Given $$e^x = 1 + x + \frac{x^2}{2!} + \frac{x^3}{3!} + · · · + \frac{x^n}{n!} $$
I want to approximate $e^x$ for small $x$.
I'm having trouble understanding the difference between $o$ and $O$. I was wondering if someone could please work out this basic example for me and explain their steps.
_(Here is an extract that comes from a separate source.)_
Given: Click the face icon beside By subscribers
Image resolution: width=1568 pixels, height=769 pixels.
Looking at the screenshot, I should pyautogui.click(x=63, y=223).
Compute the value of $n$ (big o) and the value of $m$ (small o) in the following, and justify your calculations:
$$e^x = 1 + x + O(x^n ) \text{ as } x \rightarrow 0, \ \text{(Big O)}$$
$$e^x = 1 + x + o(x^m) \text{ as } x \rightarrow 0, \ \text{(Small o)}$$
Hint: write $f(x)$ as $e^x − (1 + x)$ and $g(x)$ as $x^n$ or as $x^m$.
Best Answer
For Big-O, you want to find an $n$ so that $$ \lim_{x\to 0}\frac{e^x-1-x}{x^n}=\lim_{x\to 0}\frac{x^2/2+x^3/3!+\cdots}{x^n}=c $$ for some constant $c$. It is clear that $n=2$ does the trick, since then $$ \lim_{x\to 0}\frac{e^x-1-x}{x^n}=\lim_{x\to 0}\frac{x^2/2+x^3/3!+\cdots}{x^2}\\ =\frac{1}{2}+\lim_{x\to 0}(x^2/3!+\cdots)=\frac12 $$ But of course, such a choice is not unique, which is why the use of the word "the" in this question is misleading. Taking $n=1$ or even $n=0$ will do.
For little-o, we would like that $c$ to be a $0$. Can you see from a very similar computation that taking $m=1$ will do, and $m=2$ will not? Can you find others?